The ones that have given me the most trouble recently are, "click on the picture of the parrot". To be sure there's a parrot in there somewhere, but it's masquerading as a child's drawing.of a toucan.
Either that, or some Salvador Dali wannabe, is painting melting parrots, instead of melting clocks. :confused:
 
CAPTCHAs became really annoying for humans, and some are even slow to solve, this is not what it should be like.

Among the worst are Google CAPTCHAs, where they show you 9 photos and tell you to select fire hydrant or bicycle, but after an error they images will change while you are clicking and they change with transition effects that are slow in changing the picture, they take like 30-40 second to pass them.
 
CAPTCHAs became really annoying for humans, and some are even slow to solve, this is not what it should be like.

Among the worst are Google CAPTCHAs, where they show you 9 photos and tell you to select fire hydrant or bicycle, but after an error they images will change while you are clicking and they change with transition effects that are slow in changing the picture, they take like 30-40 second to pass them.

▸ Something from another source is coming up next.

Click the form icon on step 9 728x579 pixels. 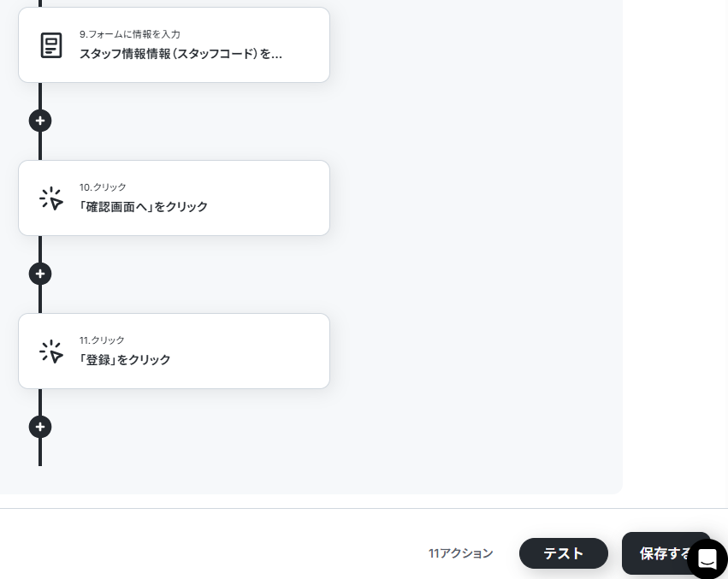click(x=51, y=45)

I mean Google is cheeky, they are using those captchas to train their own AI models and what not.
https://blog.goodaudience.com/how-we-all-helped-unknowingly-google-to-digitize-books-acb45bc65084
 
I mean Google is cheeky, they are using those captchas to train their own AI models and what not.
https://blog.goodaudience.com/how-we-all-helped-unknowingly-google-to-digitize-books-acb45bc65084

I knew this, but the way they do it is annoying, the one I mentioned they will show 9 images from which few are fire hydrants for example, but when you click on one the image will change to another image that could be a fire hydrant or not, but the transition effect to change the picture is a slow-mo effect taking 2-3 seconds, and they show a fire hydrant 3 times for the same square (needing 2-3 seconds each time), so it is just slowing the users.
 
I always worry a little bit when I fail these tests that are "supposed" to catch out robots. It happens quite a bit to me and it does start to sow the seeds of doubt.
 
The imbeciles who force Captchas on us should be forced to sit in an electric chair and solve 500 Captchas per minute.

Otherwise, they'll get zapped for each wrong or late Captcha.....😆
 
I hope this will be the death of capchas, everyone hates them.
They are other ways to detect someone is farming/scanning your site with automated means.